## Exercise details
Repeat the entries word for word. Leave nothing out.

## Available data
..........
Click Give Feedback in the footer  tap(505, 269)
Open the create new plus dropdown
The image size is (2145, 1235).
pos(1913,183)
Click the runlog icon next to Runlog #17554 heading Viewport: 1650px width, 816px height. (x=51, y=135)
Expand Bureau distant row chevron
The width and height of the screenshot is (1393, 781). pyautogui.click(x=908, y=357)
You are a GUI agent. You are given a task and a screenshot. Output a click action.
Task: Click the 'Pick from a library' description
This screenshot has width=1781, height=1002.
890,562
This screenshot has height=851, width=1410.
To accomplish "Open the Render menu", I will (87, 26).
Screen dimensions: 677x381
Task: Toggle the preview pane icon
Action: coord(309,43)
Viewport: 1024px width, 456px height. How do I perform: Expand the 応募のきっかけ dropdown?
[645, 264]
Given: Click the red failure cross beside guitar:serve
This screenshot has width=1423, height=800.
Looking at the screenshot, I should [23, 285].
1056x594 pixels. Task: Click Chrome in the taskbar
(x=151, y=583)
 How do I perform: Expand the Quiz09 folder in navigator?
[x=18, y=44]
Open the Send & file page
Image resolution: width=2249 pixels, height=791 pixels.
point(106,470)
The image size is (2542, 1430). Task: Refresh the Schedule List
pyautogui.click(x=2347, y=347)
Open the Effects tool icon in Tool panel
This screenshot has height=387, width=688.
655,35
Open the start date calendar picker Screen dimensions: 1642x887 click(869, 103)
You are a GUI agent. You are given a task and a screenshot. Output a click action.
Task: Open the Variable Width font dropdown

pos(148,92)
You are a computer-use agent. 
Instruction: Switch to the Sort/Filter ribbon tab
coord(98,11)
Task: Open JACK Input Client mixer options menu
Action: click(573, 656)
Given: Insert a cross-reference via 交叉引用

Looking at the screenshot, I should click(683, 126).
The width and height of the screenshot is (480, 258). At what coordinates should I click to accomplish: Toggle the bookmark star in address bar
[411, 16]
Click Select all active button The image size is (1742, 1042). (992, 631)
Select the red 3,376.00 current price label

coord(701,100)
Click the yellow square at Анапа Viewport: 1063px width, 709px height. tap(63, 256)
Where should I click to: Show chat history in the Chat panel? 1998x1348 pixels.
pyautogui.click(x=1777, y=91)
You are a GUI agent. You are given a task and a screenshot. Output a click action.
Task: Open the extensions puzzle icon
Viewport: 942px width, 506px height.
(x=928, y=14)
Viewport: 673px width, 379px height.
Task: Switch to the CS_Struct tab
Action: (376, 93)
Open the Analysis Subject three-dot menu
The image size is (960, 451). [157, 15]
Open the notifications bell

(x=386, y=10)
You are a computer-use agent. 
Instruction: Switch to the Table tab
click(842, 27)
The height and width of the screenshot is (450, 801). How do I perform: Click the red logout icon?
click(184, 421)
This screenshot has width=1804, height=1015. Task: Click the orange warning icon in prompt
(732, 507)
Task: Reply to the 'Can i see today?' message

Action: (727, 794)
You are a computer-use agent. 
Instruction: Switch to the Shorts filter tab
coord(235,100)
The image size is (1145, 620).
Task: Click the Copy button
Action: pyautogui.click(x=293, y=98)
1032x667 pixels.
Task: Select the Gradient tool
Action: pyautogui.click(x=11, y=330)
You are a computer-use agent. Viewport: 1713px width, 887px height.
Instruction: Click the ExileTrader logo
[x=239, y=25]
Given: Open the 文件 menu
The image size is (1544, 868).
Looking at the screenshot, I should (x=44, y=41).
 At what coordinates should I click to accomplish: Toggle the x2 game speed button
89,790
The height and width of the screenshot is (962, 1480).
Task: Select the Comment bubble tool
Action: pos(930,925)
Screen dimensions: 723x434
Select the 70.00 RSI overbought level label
..........
## Finished exercise
Click Give Feedback in the footer  tap(505, 269)
Open the create new plus dropdown
The image size is (2145, 1235).
pos(1913,183)
Click the runlog icon next to Runlog #17554 heading Viewport: 1650px width, 816px height. (x=51, y=135)
Expand Bureau distant row chevron
The width and height of the screenshot is (1393, 781). pyautogui.click(x=908, y=357)
You are a GUI agent. You are given a task and a screenshot. Output a click action.
Task: Click the 'Pick from a library' description
This screenshot has width=1781, height=1002.
890,562
This screenshot has height=851, width=1410.
To accomplish "Open the Render menu", I will (87, 26).
Screen dimensions: 677x381
Task: Toggle the preview pane icon
Action: coord(309,43)
Viewport: 1024px width, 456px height. How do I perform: Expand the 応募のきっかけ dropdown?
[645, 264]
Given: Click the red failure cross beside guitar:serve
This screenshot has width=1423, height=800.
Looking at the screenshot, I should [23, 285].
1056x594 pixels. Task: Click Chrome in the taskbar
(x=151, y=583)
 How do I perform: Expand the Quiz09 folder in navigator?
[x=18, y=44]
Open the Send & file page
Image resolution: width=2249 pixels, height=791 pixels.
point(106,470)
The image size is (2542, 1430). Task: Refresh the Schedule List
pyautogui.click(x=2347, y=347)
Open the Effects tool icon in Tool panel
This screenshot has height=387, width=688.
655,35
Open the start date calendar picker Screen dimensions: 1642x887 click(869, 103)
You are a GUI agent. You are given a task and a screenshot. Output a click action.
Task: Open the Variable Width font dropdown

pos(148,92)
You are a computer-use agent. 
Instruction: Switch to the Sort/Filter ribbon tab
coord(98,11)
Task: Open JACK Input Client mixer options menu
Action: click(573, 656)
Given: Insert a cross-reference via 交叉引用

Looking at the screenshot, I should click(683, 126).
The width and height of the screenshot is (480, 258). At what coordinates should I click to accomplish: Toggle the bookmark star in address bar
[411, 16]
Click Select all active button The image size is (1742, 1042). (992, 631)
Select the red 3,376.00 current price label

coord(701,100)
Click the yellow square at Анапа Viewport: 1063px width, 709px height. tap(63, 256)
Where should I click to: Show chat history in the Chat panel? 1998x1348 pixels.
pyautogui.click(x=1777, y=91)
You are a GUI agent. You are given a task and a screenshot. Output a click action.
Task: Open the extensions puzzle icon
Viewport: 942px width, 506px height.
(x=928, y=14)
Viewport: 673px width, 379px height.
Task: Switch to the CS_Struct tab
Action: (376, 93)
Open the Analysis Subject three-dot menu
The image size is (960, 451). [157, 15]
Open the notifications bell

(x=386, y=10)
You are a computer-use agent. 
Instruction: Switch to the Table tab
click(842, 27)
The height and width of the screenshot is (450, 801). How do I perform: Click the red logout icon?
click(184, 421)
This screenshot has width=1804, height=1015. Task: Click the orange warning icon in prompt
(732, 507)
Task: Reply to the 'Can i see today?' message

Action: (727, 794)
You are a computer-use agent. 
Instruction: Switch to the Shorts filter tab
coord(235,100)
The image size is (1145, 620).
Task: Click the Copy button
Action: pyautogui.click(x=293, y=98)
1032x667 pixels.
Task: Select the Gradient tool
Action: pyautogui.click(x=11, y=330)
You are a computer-use agent. Viewport: 1713px width, 887px height.
Instruction: Click the ExileTrader logo
[x=239, y=25]
Given: Open the 文件 menu
The image size is (1544, 868).
Looking at the screenshot, I should (x=44, y=41).
 At what coordinates should I click to accomplish: Toggle the x2 game speed button
89,790
The height and width of the screenshot is (962, 1480).
Task: Select the Comment bubble tool
Action: pos(930,925)
Screen dimensions: 723x434
Select the 70.00 RSI overbought level label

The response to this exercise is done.